--- Start DOCUMENT TEXT ---
Ausley and Simon did not face primary opponents, meaning all of their money spent has been focused on their fight against each other. Ausley has spent about $108,000 so far in her campaign account, leaving her with about $50,000 on-hand there with about $130,000 left in her committee. Her most recent reported purchase was $10,000 spent on radio advertisements in late August. Simon has spent almost $75,000 so far, including glossy mailers, leaving him with about $130,000 left in both his committee and campaign account combined.


Palm Beach County

Candidates:  Peggy Gossett-Seidman (R), Andy Thomson (D)

Campaign Accounts Total: $519,919

This battle between two South Florida city officials is the only state House race that cracks the top five, likely because it is one of the most tighter contests in that chamber and for one of the candidate’s large personal buy-ins. According to an analysis by MCI Maps, the seat went to Biden by four points, closer than before redistricting. 

Highland Beach Commissioner Peggy Gossett-Seidman, fresh off a Republican primary contest she won by over 6%, has seen her campaign benefit from the shift, receiving almost $45,000 in in-kind support from various Florida Republican entities. She also lent her own campaign $200,000, bringing her total campaign account to $289,285.

Boca Raton City Councilman Andy Thomson has not received financial support from his party, nor has he given any loans to himself but he still brought in over $230,000. He also has received more than three times the number of donations as her, bringing in 469 donations to her 137.

Thomson also has a massive lead when it comes to money left to spend. Gossett-Seidman spent $195,010 over the course of her primary campaign, leaving her with about $50,000 left in her campaign account. Thomson, who faced no primary opponent, has only spent a little more than $30,000, leaving him with $200,000 on hand.


Pinellas County

Candidates: Jay Collins (R), Janet Cruz (D)
--- End DOCUMENT TEXT ---
**AIM 1:**
In the campaign finance excerpt, why has all the money Ausley and Simon spent gone toward their race against each other?
--- Start AVAILABLE RECORDS ---
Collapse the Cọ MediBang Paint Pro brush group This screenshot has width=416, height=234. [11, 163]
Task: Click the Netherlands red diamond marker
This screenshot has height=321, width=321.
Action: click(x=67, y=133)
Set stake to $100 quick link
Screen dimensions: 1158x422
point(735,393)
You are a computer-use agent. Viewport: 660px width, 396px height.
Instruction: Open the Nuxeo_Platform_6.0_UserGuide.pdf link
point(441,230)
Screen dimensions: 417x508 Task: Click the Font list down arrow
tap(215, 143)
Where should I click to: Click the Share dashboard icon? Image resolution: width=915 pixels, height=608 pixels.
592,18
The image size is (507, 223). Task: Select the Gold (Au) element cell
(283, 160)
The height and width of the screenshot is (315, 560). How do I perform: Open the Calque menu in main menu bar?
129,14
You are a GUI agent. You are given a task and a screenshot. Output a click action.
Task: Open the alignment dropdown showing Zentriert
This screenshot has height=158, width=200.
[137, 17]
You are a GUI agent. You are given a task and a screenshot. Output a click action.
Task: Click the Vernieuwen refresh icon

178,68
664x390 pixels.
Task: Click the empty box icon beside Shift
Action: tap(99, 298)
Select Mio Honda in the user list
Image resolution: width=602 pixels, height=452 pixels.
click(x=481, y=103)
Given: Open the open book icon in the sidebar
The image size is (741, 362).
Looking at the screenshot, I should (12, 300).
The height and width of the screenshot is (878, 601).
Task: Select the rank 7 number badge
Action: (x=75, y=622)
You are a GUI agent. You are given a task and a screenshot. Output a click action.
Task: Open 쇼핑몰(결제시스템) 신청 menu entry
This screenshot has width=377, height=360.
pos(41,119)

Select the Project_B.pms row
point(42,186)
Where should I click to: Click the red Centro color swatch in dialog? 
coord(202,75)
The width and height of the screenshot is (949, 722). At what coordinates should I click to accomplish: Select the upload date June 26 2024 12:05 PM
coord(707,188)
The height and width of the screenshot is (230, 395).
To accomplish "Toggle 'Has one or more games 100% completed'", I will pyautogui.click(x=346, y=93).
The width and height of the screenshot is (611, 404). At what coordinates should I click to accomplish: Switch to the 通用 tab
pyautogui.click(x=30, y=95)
--- End AVAILABLE RECORDS ---
**AIM 2:**
Count how many lines of the rows above contain the string "Open". Give only the number.

**WORKED ANSWER 1:**
Neither Ausley nor Simon faced a primary opponent. Because of that, all of their spending has gone to their fight against each other.

**WORKED ANSWER 2:**
5